6 juin 2014
Communiqué de presse

Position de la Fédération Française des Télécoms sur la sécurisation des services de messagerie

04
MIN
La Fédération Française des Télécoms tient à rappeler les travaux menés actuellement et collectivement, sous l’égide de l’Agence nationale de la sécurité des systèmes d’information (ANSSI), par tous les fournisseurs d’accès à internet français pour renforcer la sécurisation de leurs messageries électroniques.

Certains opérateurs  ont déjà procédé  avec succès à des tests techniques dans le cadre d’un pilote en cours et ont présenté aux pouvoirs publics  l’architecture et les solutions techniques pour chiffrer les échanges de mails entre leurs serveurs MTA (« Mail Transfert Agent »), ainsi qu’un état des lieux sur la manière dont les terminaux utilisateurs existants peuvent mettre en œuvre le chiffrement de leurs échanges avec les MTA. Plus précisément, la solution technique retenue pour les échanges entre MTA est fondée sur l’utilisation de la méthode StartTLS du protocole SMTP.

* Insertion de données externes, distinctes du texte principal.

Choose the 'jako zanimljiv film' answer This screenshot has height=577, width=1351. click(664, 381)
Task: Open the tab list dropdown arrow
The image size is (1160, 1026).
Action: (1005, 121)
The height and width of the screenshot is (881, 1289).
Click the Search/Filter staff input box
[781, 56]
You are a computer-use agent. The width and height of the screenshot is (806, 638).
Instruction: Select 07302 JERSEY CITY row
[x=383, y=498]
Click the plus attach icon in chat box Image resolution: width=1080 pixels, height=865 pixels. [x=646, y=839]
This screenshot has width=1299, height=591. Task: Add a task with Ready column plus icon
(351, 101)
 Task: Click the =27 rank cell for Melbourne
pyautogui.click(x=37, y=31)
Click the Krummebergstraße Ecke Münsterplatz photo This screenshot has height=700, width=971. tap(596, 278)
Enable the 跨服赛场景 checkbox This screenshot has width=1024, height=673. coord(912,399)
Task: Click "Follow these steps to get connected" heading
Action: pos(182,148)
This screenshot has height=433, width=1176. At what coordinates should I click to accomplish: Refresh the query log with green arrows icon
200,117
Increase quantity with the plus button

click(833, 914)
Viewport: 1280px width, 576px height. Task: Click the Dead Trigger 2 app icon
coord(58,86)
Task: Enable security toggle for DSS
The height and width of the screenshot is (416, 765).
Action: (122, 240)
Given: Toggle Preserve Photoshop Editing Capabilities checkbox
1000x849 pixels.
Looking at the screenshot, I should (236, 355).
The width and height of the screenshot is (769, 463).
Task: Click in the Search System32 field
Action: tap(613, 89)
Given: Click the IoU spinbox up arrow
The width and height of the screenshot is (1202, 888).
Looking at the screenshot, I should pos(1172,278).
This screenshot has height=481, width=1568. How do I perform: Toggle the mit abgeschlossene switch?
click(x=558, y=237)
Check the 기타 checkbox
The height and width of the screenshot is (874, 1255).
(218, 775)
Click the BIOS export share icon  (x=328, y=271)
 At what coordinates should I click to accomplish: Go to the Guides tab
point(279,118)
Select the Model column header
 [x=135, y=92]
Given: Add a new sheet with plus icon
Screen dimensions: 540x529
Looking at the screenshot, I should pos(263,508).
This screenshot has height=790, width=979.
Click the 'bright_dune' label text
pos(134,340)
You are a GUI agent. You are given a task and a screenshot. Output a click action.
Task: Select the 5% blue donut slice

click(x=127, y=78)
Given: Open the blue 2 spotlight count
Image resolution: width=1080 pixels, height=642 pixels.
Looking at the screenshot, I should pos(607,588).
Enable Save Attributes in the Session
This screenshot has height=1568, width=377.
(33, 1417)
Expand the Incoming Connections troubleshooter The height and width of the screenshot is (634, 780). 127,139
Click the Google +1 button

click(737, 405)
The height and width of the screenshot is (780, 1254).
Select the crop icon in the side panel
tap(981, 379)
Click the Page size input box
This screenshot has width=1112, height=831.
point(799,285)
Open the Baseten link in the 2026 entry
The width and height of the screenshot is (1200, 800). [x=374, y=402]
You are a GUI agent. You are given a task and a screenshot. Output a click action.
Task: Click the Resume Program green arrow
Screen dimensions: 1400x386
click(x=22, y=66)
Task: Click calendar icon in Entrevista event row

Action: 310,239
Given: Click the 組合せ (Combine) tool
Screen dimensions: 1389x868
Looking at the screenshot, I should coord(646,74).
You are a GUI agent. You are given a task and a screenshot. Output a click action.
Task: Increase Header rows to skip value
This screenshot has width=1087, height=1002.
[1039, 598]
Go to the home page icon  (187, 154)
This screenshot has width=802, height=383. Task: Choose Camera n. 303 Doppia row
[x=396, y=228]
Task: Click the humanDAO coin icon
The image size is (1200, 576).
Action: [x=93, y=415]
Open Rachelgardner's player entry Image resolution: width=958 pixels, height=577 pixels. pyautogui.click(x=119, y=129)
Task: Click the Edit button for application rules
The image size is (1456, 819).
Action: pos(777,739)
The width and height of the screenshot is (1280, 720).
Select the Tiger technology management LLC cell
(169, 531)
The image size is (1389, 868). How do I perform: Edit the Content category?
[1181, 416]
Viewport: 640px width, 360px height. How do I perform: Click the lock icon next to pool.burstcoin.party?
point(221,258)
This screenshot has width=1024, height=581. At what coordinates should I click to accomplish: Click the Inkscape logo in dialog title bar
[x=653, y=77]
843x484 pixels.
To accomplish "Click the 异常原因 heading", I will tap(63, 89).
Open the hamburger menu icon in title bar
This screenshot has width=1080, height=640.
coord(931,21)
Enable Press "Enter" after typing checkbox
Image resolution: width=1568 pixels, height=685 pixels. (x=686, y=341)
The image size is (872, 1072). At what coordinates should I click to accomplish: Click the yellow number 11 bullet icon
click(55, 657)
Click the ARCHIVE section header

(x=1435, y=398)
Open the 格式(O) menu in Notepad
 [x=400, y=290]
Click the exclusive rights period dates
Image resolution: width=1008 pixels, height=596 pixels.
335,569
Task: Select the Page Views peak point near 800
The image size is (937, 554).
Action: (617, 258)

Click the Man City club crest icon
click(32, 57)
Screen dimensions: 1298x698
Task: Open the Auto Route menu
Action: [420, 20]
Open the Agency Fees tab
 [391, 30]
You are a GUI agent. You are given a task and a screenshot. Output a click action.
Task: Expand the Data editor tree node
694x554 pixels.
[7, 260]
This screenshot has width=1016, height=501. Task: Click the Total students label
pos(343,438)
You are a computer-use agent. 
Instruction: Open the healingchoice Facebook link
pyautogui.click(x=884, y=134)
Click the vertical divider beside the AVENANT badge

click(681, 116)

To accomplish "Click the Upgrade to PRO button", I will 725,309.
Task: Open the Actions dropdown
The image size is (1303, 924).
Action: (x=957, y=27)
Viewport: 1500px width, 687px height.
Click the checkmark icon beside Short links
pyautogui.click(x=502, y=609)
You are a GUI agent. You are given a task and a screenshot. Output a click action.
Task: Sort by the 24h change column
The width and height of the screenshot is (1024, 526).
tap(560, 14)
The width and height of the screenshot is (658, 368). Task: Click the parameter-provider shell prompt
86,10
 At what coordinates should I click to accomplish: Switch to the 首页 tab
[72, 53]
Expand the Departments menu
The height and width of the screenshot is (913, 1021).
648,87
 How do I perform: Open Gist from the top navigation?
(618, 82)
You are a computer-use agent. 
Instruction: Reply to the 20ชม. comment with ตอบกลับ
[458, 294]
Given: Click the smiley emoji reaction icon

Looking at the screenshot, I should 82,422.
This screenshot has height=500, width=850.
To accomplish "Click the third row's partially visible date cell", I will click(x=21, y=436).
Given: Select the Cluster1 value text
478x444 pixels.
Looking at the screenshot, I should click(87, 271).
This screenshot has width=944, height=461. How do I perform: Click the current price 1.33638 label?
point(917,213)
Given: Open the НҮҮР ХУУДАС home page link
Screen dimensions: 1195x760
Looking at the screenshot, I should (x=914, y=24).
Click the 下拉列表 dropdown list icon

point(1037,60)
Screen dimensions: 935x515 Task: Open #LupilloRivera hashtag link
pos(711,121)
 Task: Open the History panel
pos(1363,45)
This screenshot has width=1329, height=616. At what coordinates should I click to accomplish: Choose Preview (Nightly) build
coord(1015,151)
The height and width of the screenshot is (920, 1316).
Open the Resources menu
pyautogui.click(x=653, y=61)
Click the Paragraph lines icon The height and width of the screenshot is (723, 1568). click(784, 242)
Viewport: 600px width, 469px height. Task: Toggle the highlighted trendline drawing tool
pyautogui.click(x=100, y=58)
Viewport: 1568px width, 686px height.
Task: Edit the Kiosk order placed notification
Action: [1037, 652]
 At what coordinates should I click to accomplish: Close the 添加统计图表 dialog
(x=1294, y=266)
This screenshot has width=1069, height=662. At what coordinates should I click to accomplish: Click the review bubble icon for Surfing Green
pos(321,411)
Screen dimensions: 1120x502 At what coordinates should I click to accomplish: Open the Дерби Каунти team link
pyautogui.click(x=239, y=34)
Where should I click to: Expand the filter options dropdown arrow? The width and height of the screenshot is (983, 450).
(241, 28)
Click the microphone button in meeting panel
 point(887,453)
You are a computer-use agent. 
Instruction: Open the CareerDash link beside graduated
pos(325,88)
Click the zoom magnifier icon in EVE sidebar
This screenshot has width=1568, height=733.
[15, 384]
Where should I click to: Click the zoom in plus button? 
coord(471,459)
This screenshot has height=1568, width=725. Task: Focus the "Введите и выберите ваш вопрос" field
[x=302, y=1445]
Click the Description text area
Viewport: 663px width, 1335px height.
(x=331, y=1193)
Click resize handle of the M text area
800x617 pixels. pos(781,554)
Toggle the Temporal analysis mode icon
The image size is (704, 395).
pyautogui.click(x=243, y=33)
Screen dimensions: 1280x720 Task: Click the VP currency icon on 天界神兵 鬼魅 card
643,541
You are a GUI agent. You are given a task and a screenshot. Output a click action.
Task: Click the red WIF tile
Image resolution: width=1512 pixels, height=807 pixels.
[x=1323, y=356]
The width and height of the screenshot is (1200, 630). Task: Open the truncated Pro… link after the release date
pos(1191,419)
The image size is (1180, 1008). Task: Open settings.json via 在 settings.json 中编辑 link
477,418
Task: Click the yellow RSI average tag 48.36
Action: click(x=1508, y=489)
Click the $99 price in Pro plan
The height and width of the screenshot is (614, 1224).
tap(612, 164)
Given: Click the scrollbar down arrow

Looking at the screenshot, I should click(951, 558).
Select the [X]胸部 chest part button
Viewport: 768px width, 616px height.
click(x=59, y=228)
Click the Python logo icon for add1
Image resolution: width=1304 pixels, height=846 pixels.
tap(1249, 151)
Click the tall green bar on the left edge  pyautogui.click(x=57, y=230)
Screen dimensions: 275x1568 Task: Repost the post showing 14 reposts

Ces travaux menés par les opérateurs relèvent des problématiques de sécurisation des échanges entre différents services de messagerie avec le souci d’interopérabilité totale qui caractérise le métier des opérateurs télécoms : ils visent ainsi à mettre en place  des mesures de protection des liens interconnectant leurs serveurs de messagerie les uns aux autres.

Il serait en effet vain et trompeur vis-à-vis  de l’opinion publique de prétendre sécuriser unilatéralement et isolément des e-mails alors que l’expéditeur et le destinataire n’ont pas le même fournisseur de messagerie.

De même, il serait illusoire de faire croire qu’un chiffrement rende plus complexe les interceptions à grande échelle par une puissance étrangère, si les deux conditions rappelées par le Premier Ministre lors de son discours à l’ANSSI du 20 février 2014 ne sont pas respectées, à savoir le chiffrement des offres de messagerie électronique par leurs fournisseurs et le traitement des messages par des infrastructures situées sur le territoire national. Les opérateurs français participant à l’initiative s’engagent pour leur part sur ces deux points. Leurs travaux devraient aboutir à l’automne.